StandardizedPredictors.jl Integration
FormulaCompiler.jl integrates with StandardizedPredictors.jl to handle standardized predictors efficiently in zero-allocation model evaluation.
Supported Standardizations
Currently, FormulaCompiler.jl supports:
- ZScore: Z-score standardization (mean=0, std=1)
- Future versions will support additional standardizations
Basic Usage
using StandardizedPredictors, FormulaCompiler, GLM, DataFrames, Tables
# Create sample data
df = DataFrame(
y = randn(1000),
x1 = randn(1000) * 5 .+ 10, # Mean ≈ 10, std ≈ 5
x2 = randn(1000) * 2 .+ 3, # Mean ≈ 3, std ≈ 2
group = rand(["A", "B", "C"], 1000)
)
# Define standardization contrasts
contrasts_dict = Dict(
:x1 => ZScore(),
:x2 => ZScore()
)
# Fit model with standardized predictors
model = lm(@formula(y ~ x1 + x2 * group), df, contrasts=contrasts_dict)
# Compile with built-in standardization
data = Tables.columntable(df)
compiled = compile_formula(model, data)ZScore Standardization
Automatic Integration
FormulaCompiler.jl automatically handles ZScore standardization:
# The standardization parameters are built into the compiled formula
println("Model includes standardization: ", has_standardization(compiled))
# Evaluation automatically applies standardization
row_vec = Vector{Float64}(undef, length(compiled))
compiled(row_vec, data, 1) # x1 and x2 are automatically standardizedManual Standardization Parameters
You can access the standardization parameters:
# Get standardization info
std_info = get_standardization_info(compiled)
println("Standardized variables: ", keys(std_info))

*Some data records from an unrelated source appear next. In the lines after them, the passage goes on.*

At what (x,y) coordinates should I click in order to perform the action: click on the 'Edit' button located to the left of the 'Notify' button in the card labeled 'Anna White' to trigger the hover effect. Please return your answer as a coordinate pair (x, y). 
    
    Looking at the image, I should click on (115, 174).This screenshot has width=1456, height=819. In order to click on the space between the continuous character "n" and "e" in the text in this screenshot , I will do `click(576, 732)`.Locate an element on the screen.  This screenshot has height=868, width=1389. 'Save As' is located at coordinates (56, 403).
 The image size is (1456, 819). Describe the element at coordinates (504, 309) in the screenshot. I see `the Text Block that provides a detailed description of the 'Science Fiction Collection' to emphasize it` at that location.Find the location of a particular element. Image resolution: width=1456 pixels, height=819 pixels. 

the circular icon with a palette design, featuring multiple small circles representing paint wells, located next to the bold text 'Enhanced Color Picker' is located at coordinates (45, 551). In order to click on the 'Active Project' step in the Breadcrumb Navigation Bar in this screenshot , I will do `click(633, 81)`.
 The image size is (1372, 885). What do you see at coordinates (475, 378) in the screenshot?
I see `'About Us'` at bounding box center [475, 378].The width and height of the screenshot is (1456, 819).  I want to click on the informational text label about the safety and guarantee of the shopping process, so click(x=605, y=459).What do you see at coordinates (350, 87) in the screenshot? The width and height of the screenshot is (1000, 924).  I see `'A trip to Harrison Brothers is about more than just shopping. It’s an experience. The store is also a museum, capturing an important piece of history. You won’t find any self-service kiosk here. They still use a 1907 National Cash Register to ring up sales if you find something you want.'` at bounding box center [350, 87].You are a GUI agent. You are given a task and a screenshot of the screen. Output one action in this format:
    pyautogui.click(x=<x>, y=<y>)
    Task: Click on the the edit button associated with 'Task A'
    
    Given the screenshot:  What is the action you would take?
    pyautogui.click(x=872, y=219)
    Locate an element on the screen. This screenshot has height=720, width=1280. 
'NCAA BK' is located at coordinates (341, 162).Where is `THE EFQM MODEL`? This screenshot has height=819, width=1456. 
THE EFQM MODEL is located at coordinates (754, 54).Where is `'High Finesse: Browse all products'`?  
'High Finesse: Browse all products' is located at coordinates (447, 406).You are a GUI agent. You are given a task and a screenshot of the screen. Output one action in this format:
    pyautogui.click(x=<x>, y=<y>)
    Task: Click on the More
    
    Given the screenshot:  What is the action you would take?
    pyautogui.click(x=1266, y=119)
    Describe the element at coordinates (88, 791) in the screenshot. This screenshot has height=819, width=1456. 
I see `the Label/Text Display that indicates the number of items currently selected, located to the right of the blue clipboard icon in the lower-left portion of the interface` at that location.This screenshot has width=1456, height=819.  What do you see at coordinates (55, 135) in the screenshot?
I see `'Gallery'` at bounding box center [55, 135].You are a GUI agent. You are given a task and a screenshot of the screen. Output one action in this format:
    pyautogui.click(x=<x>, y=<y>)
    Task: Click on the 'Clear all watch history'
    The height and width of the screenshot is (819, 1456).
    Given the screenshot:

for (var, params) in std_info
println("Variable $var: mean=$(params.mean), std=$(params.std)")
endCustom Standardization Values
Override standardization parameters for specific scenarios:
# Create scenario with custom standardization
custom_scenario = create_scenario("custom_std", data;
x1 = 0.0, # Will be standardized as (0.0 - mean_x1) / std_x1
x2 = 1.0 # Will be standardized as (1.0 - mean_x2) / std_x2
)
# The standardization is applied automatically
compiled(row_vec, custom_scenario.data, 1)Advanced Examples
Marginal Effects with Standardization
function marginal_effects_standardized(model, data, variable, delta=0.1)
compiled = compile_formula(model, data)
# Get original values
original_values = data[variable]
# Create perturbed values (in original scale)
perturbed_values = original_values .+ delta
perturbed_data = (; data..., variable => perturbed_values)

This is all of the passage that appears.